| Task |
Whenever a line in the entries below contains "pixels", copy that line.
◆ ◆ ◆
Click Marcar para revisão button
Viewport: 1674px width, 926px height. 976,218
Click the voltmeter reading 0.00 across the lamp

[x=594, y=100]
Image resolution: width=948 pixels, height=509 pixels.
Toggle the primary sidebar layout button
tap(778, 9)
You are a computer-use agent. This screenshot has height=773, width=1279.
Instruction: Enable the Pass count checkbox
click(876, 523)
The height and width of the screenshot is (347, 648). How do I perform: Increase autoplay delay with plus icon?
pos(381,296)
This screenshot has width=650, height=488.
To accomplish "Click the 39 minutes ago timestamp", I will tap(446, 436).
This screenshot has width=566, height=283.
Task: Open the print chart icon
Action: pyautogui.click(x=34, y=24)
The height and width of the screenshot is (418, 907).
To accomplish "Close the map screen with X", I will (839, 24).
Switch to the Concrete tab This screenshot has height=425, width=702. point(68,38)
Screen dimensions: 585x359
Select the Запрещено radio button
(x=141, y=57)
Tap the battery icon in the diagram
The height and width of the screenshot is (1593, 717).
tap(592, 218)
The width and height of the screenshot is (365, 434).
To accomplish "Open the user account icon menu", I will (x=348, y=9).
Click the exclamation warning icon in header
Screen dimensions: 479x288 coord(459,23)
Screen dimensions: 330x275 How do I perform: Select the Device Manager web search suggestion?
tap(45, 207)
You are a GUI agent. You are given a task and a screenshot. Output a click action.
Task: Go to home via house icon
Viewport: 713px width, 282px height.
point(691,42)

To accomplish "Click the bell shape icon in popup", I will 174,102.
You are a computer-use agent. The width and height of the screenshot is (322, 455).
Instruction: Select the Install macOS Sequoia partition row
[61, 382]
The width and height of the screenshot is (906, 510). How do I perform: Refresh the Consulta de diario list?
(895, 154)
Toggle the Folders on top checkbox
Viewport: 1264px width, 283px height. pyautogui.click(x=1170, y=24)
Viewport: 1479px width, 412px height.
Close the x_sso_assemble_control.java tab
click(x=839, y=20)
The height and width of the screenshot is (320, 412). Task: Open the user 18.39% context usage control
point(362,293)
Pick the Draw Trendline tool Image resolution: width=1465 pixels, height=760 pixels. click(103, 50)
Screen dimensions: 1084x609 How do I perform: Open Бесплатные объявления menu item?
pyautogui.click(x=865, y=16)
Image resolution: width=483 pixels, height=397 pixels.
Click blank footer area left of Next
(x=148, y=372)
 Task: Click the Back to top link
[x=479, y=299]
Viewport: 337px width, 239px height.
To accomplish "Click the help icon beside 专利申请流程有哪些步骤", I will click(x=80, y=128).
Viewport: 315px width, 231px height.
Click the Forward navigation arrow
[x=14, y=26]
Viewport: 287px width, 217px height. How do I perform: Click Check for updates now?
◆ ◆ ◆
| Solution for this exercise |
Image resolution: width=948 pixels, height=509 pixels.
Pick the Draw Trendline tool Image resolution: width=1465 pixels, height=760 pixels. click(103, 50)
Image resolution: width=483 pixels, height=397 pixels.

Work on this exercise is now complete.